Dataset items
--- START ---
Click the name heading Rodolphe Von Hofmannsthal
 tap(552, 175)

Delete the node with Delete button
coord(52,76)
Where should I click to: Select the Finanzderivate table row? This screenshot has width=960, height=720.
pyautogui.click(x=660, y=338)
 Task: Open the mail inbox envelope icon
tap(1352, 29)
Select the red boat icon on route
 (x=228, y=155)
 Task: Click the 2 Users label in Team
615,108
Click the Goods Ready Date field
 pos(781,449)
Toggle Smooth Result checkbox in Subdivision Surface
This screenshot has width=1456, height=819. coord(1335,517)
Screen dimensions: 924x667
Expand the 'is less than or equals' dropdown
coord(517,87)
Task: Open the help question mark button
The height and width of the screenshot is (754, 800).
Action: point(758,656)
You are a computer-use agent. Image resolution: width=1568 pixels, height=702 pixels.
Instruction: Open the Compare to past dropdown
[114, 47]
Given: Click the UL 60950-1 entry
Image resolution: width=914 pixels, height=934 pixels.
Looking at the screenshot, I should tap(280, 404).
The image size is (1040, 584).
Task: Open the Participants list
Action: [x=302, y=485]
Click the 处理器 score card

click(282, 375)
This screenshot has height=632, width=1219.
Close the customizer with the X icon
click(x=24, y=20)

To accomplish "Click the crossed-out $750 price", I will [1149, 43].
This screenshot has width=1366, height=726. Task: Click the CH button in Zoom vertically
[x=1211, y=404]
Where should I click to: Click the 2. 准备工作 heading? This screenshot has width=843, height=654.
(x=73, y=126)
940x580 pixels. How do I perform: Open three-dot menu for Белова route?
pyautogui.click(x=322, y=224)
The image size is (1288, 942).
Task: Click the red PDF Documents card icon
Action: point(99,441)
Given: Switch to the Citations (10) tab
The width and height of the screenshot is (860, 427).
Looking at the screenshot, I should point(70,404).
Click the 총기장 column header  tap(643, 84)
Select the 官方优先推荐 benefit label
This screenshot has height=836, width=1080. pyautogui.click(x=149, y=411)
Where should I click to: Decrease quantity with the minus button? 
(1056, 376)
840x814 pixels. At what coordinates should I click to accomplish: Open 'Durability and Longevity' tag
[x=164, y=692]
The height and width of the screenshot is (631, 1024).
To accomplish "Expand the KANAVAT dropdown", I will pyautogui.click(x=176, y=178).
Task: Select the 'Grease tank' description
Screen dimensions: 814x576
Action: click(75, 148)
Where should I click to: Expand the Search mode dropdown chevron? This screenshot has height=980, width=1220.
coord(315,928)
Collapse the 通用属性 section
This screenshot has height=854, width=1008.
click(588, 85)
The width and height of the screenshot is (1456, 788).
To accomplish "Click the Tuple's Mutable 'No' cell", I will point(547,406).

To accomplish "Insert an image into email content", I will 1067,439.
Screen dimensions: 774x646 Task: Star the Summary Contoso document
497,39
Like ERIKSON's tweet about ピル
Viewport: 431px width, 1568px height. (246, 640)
--- END ---
● YOUR INSTRUCTIONS:
Report, for the data above, every line in which the string "will" appears.

● ANSWER SECTION:
To accomplish "Click the crossed-out $750 price", I will [1149, 43].
To accomplish "Expand the KANAVAT dropdown", I will pyautogui.click(x=176, y=178).
To accomplish "Click the Tuple's Mutable 'No' cell", I will point(547,406).
To accomplish "Insert an image into email content", I will 1067,439.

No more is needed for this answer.